You could say that I was challenged to read Bob Dylan’s autobiography. Sure I have listened to his albums, went to one of his concerts, and have always appreciated his talent and the way he can carry a tune and a lyric, but I have never been a fan. That’s the plain truth. And I’ll tell you this: I was even puzzled when he won the Nobel prize last year. But my brother was, too, and he is a fan. In fact, it was my brother who suggested I should read Chronicles: Volume One. “I think you’d like it,” he said. I did. More than I had expected. And although there are still other musical autobiographies that I loved more, like Born to Run, Life and especially Morrissey’s, I was relieved that I liked this one, too. I was relieved that Chronicles is so honest.
Sometimes rough, sometimes brilliant, the book is largely an evocation of Dylan’s first year in New York city (1961), with flashbacks to his boyhood in Minnesota, with the chapters in the middle concerning the making of two later albums (I was hoping they were about Highway 61 or Blonde on Blonde, but they’re not, and maybe that’s how it should be). The writer switches from one chapter of his life to another in a meandering narrative – wasn’t looking for anything too conventional anyway – and yet it all hangs together. I didn’t expect Dylan to divulge too much and he doesn’t. That’s perfectly fine with me. It isn’t the kind of book written to set the record straight or tell the real story of how things happened.

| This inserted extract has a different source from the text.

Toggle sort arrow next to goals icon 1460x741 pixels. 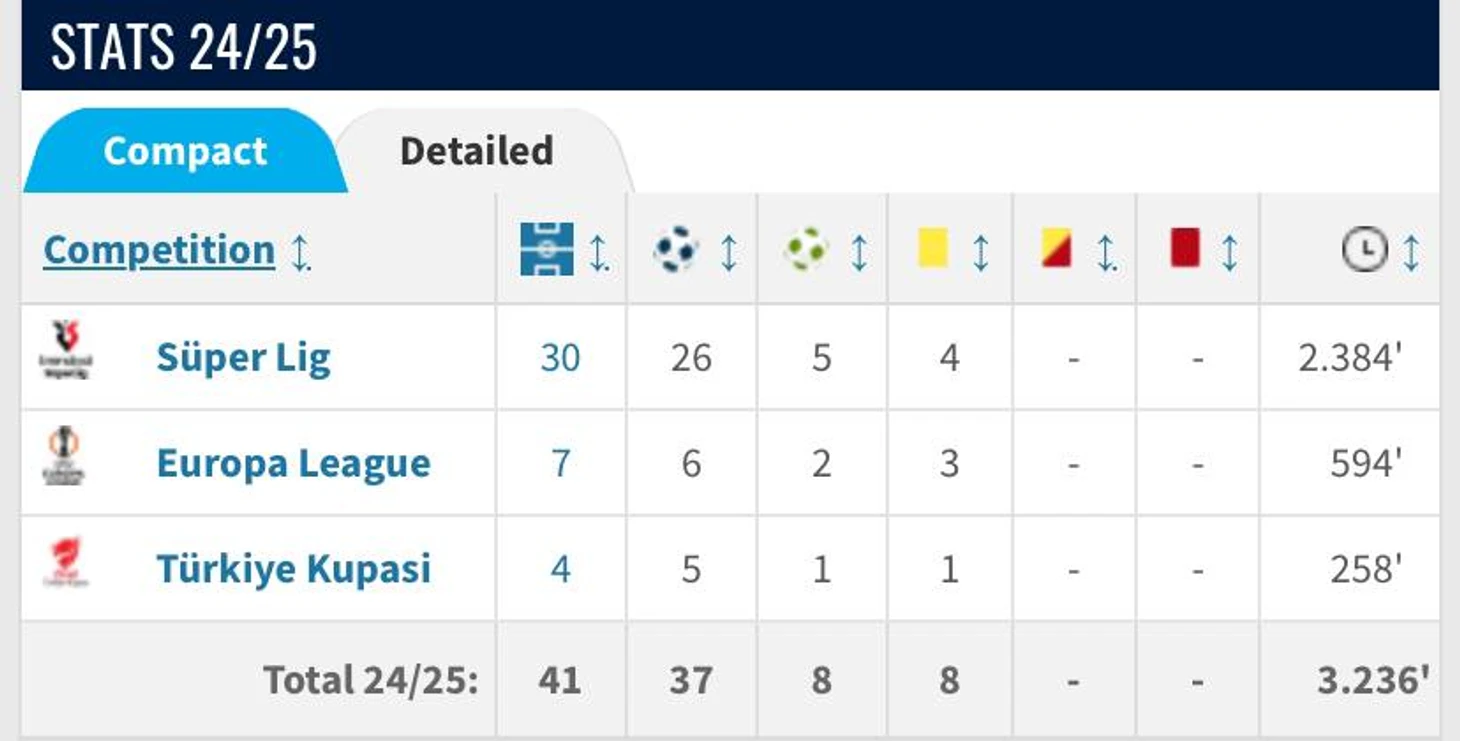coord(729,253)
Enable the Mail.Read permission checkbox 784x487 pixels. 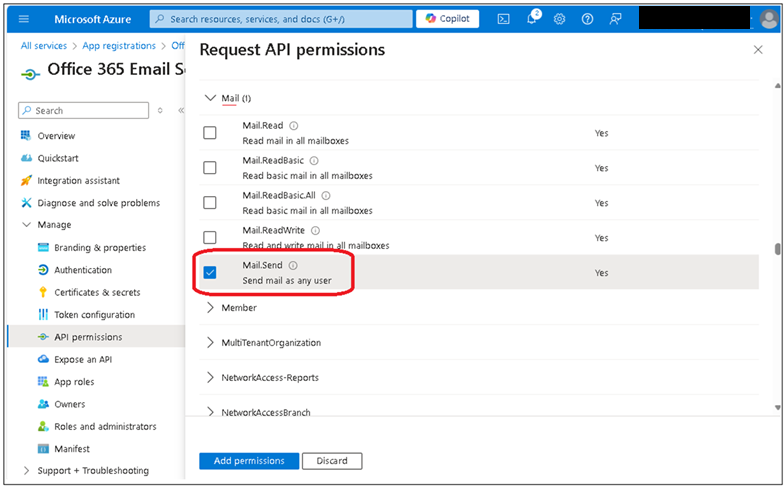coord(210,133)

Bob Dylan shares his observations, inspirations, crisis, an amazingly detailed journey of a man, of an artist finding his own voice – a journey involving loss as well as discovery. And given the many creative changes during his career, one of the most influential cultural figures of the 20th century, this is quite a journey to get to partake in.

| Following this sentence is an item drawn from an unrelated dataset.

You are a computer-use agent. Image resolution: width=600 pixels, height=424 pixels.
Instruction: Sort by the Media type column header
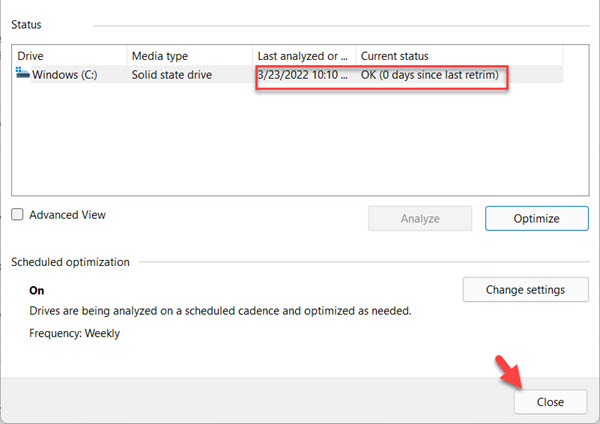(189, 56)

“The road out would be treacherous, and I didn’t know
where it would lead but I followed it anyway. It was a strange world
ahead that would unfold, a thunderhead of a world with jagged lightning edges.
Many got it wrong and never did get it right. I went straight into it.
It was wide open. One thing for sure, not only was it not run by God,
but it wasn’t run by the devil either.”
“There was nothing easygoing about my the folk songs I sang.
They weren’t friendly or ripe with mellowness.
They didn’t come gently to the shore,
I guess you could say they weren’t commercial. …
They were my preceptor and guide into some
altered consciousness of reality, some different republic,
some liberated republic. …
I just thought of mainstream culture as as lame as hell and a big trick.”
“As far as I knew I didn’t belong to anybody then or now.
I had a wife and children whom I loved more than anything else in the world.
I was trying to provide for them, keep out of trouble,
but the big bugs in the press kept promoting me as the mouthpiece,
spokesman, or even conscience of a generation. That was funny.
All I’d ever done was sing songs that were dead straight
and expressed powerful new realities.
I had very little in common and knew even less about a generation
that I was supposed to be the voice of.”